The finished copy should hold every entry exactly as given, and no pictures.

[Recorded data]
-*-*-

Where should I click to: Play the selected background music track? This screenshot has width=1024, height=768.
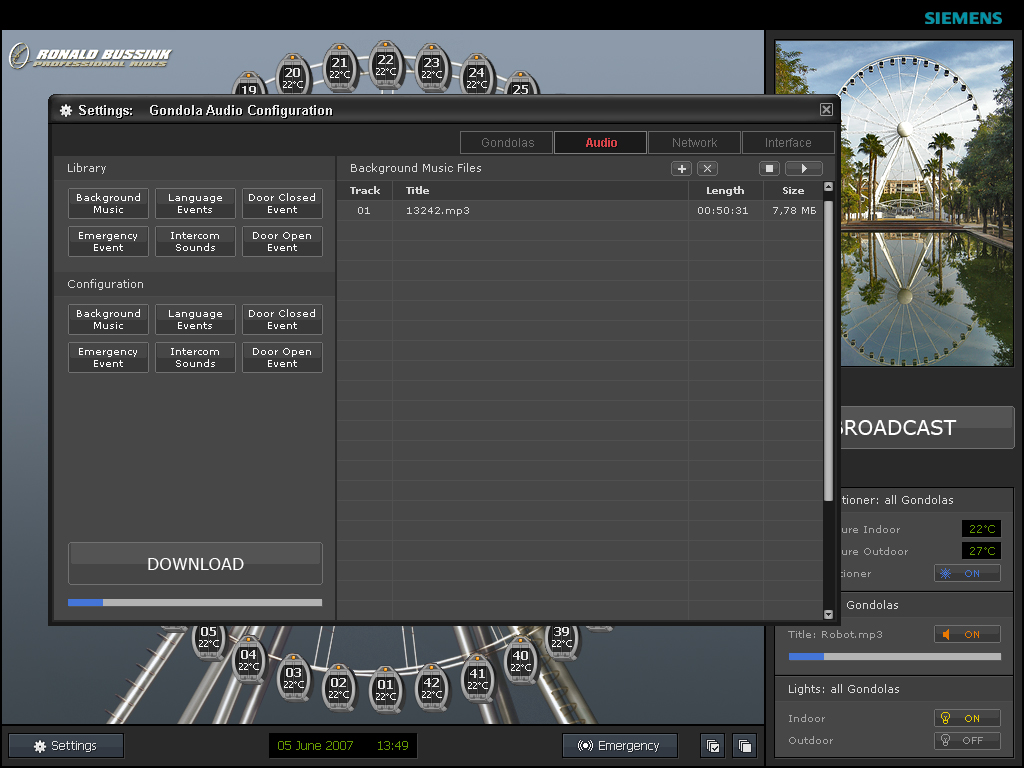pos(803,169)
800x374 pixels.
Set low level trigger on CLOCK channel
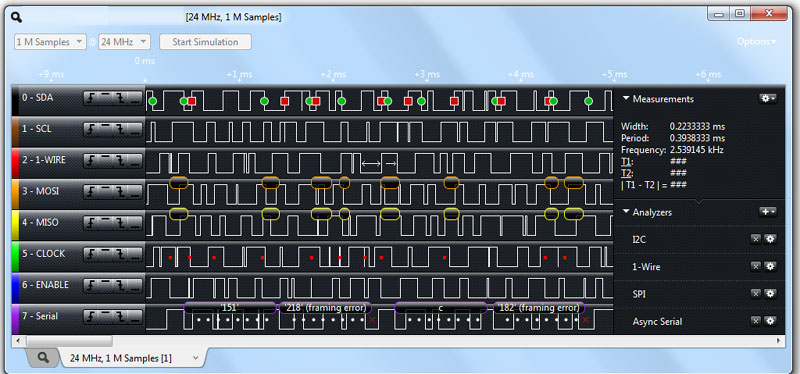point(135,254)
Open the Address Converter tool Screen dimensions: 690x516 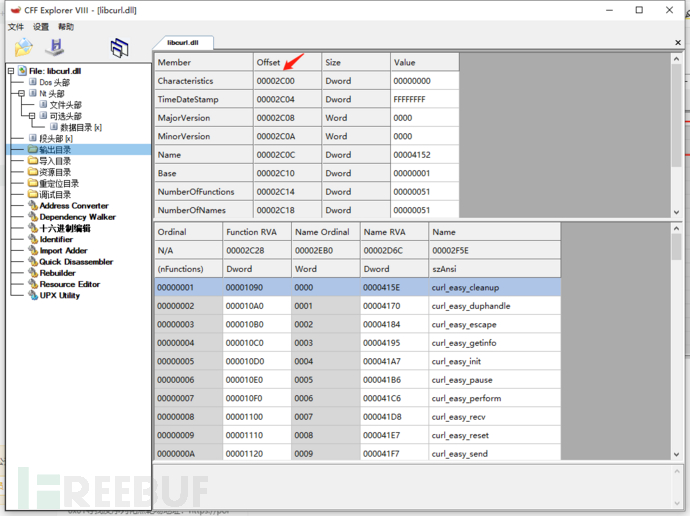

-*-*-

▸ **PROBLEM SOLUTION**
Where should I click to: Play the selected background music track? This screenshot has width=1024, height=768.
pos(803,169)
800x374 pixels.
Set low level trigger on CLOCK channel
point(135,254)
Open the Address Converter tool Screen dimensions: 690x516 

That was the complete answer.